■ **Brief**
Your task is to output the entries below word for word.

■ **Excerpted records**
━━━
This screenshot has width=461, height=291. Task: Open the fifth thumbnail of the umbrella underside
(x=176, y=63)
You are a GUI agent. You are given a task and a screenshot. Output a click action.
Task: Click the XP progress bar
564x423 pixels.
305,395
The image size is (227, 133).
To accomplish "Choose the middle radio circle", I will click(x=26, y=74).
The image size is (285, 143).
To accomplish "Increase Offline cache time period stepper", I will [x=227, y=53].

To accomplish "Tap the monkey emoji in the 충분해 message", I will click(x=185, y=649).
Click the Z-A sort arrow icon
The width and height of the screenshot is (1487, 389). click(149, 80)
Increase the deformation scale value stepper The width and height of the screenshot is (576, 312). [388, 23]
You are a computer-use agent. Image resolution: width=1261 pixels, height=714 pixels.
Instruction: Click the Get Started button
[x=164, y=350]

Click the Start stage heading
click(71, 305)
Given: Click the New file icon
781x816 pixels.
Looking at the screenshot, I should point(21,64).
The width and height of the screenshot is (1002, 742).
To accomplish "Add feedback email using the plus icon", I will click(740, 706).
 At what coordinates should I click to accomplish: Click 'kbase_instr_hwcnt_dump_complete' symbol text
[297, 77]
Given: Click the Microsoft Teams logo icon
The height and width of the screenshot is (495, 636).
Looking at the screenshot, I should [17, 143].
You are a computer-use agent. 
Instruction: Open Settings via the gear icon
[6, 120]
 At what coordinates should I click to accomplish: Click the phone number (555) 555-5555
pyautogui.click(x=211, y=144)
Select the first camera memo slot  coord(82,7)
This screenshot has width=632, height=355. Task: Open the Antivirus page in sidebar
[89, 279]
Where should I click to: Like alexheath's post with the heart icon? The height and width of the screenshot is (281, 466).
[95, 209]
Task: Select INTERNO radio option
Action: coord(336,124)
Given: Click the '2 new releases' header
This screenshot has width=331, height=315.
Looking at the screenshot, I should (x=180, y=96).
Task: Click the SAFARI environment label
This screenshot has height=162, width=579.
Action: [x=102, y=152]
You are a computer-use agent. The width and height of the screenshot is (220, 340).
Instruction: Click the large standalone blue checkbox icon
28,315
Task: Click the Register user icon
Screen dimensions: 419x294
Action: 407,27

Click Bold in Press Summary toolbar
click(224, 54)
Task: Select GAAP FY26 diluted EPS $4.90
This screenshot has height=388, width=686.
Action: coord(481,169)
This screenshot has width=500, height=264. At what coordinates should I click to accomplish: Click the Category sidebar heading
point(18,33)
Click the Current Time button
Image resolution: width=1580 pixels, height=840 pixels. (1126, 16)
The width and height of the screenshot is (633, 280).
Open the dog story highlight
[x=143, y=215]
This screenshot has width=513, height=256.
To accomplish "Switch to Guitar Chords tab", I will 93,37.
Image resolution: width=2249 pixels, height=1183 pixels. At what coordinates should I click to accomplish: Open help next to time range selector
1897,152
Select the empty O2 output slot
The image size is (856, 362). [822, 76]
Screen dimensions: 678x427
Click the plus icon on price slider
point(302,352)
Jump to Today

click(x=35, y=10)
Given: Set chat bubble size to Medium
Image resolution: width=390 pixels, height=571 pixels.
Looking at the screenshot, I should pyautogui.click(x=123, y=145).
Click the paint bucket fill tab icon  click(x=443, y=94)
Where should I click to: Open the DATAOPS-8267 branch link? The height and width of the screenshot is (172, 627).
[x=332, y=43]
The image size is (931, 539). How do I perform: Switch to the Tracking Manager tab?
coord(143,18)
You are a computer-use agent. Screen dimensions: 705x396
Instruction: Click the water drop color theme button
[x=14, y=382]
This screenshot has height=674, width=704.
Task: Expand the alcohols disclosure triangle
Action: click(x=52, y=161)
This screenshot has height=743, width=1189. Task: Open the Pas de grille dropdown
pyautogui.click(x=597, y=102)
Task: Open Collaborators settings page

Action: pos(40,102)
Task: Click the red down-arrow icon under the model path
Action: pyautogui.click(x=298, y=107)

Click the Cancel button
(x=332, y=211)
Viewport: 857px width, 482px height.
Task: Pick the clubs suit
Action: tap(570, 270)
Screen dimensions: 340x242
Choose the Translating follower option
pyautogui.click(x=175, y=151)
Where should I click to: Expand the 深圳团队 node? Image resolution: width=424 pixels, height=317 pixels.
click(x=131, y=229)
━━━
■ **Result below**
This screenshot has width=461, height=291. Task: Open the fifth thumbnail of the umbrella underside
(x=176, y=63)
You are a GUI agent. You are given a task and a screenshot. Output a click action.
Task: Click the XP progress bar
564x423 pixels.
305,395
The image size is (227, 133).
To accomplish "Choose the middle radio circle", I will click(x=26, y=74).
The image size is (285, 143).
To accomplish "Increase Offline cache time period stepper", I will [x=227, y=53].

To accomplish "Tap the monkey emoji in the 충분해 message", I will click(x=185, y=649).
Click the Z-A sort arrow icon
The width and height of the screenshot is (1487, 389). click(149, 80)
Increase the deformation scale value stepper The width and height of the screenshot is (576, 312). [388, 23]
You are a computer-use agent. Image resolution: width=1261 pixels, height=714 pixels.
Instruction: Click the Get Started button
[x=164, y=350]

Click the Start stage heading
click(71, 305)
Given: Click the New file icon
781x816 pixels.
Looking at the screenshot, I should point(21,64).
The width and height of the screenshot is (1002, 742).
To accomplish "Add feedback email using the plus icon", I will click(740, 706).
 At what coordinates should I click to accomplish: Click 'kbase_instr_hwcnt_dump_complete' symbol text
[297, 77]
Given: Click the Microsoft Teams logo icon
The height and width of the screenshot is (495, 636).
Looking at the screenshot, I should [17, 143].
You are a computer-use agent. 
Instruction: Open Settings via the gear icon
[6, 120]
 At what coordinates should I click to accomplish: Click the phone number (555) 555-5555
pyautogui.click(x=211, y=144)
Select the first camera memo slot  coord(82,7)
This screenshot has width=632, height=355. Task: Open the Antivirus page in sidebar
[89, 279]
Where should I click to: Like alexheath's post with the heart icon? The height and width of the screenshot is (281, 466).
[95, 209]
Task: Select INTERNO radio option
Action: coord(336,124)
Given: Click the '2 new releases' header
This screenshot has width=331, height=315.
Looking at the screenshot, I should (x=180, y=96).
Task: Click the SAFARI environment label
This screenshot has height=162, width=579.
Action: [x=102, y=152]
You are a computer-use agent. The width and height of the screenshot is (220, 340).
Instruction: Click the large standalone blue checkbox icon
28,315
Task: Click the Register user icon
Screen dimensions: 419x294
Action: 407,27

Click Bold in Press Summary toolbar
click(224, 54)
Task: Select GAAP FY26 diluted EPS $4.90
This screenshot has height=388, width=686.
Action: coord(481,169)
This screenshot has width=500, height=264. At what coordinates should I click to accomplish: Click the Category sidebar heading
point(18,33)
Click the Current Time button
Image resolution: width=1580 pixels, height=840 pixels. (1126, 16)
The width and height of the screenshot is (633, 280).
Open the dog story highlight
[x=143, y=215]
This screenshot has width=513, height=256.
To accomplish "Switch to Guitar Chords tab", I will 93,37.
Image resolution: width=2249 pixels, height=1183 pixels. At what coordinates should I click to accomplish: Open help next to time range selector
1897,152
Select the empty O2 output slot
The image size is (856, 362). [822, 76]
Screen dimensions: 678x427
Click the plus icon on price slider
point(302,352)
Jump to Today

click(x=35, y=10)
Given: Set chat bubble size to Medium
Image resolution: width=390 pixels, height=571 pixels.
Looking at the screenshot, I should pyautogui.click(x=123, y=145).
Click the paint bucket fill tab icon  click(x=443, y=94)
Where should I click to: Open the DATAOPS-8267 branch link? The height and width of the screenshot is (172, 627).
[x=332, y=43]
The image size is (931, 539). How do I perform: Switch to the Tracking Manager tab?
coord(143,18)
You are a computer-use agent. Screen dimensions: 705x396
Instruction: Click the water drop color theme button
[x=14, y=382]
This screenshot has height=674, width=704.
Task: Expand the alcohols disclosure triangle
Action: click(x=52, y=161)
This screenshot has height=743, width=1189. Task: Open the Pas de grille dropdown
pyautogui.click(x=597, y=102)
Task: Open Collaborators settings page

Action: pos(40,102)
Task: Click the red down-arrow icon under the model path
Action: pyautogui.click(x=298, y=107)

Click the Cancel button
(x=332, y=211)
Viewport: 857px width, 482px height.
Task: Pick the clubs suit
Action: tap(570, 270)
Screen dimensions: 340x242
Choose the Translating follower option
pyautogui.click(x=175, y=151)
Where should I click to: Expand the 深圳团队 node? Image resolution: width=424 pixels, height=317 pixels.
click(x=131, y=229)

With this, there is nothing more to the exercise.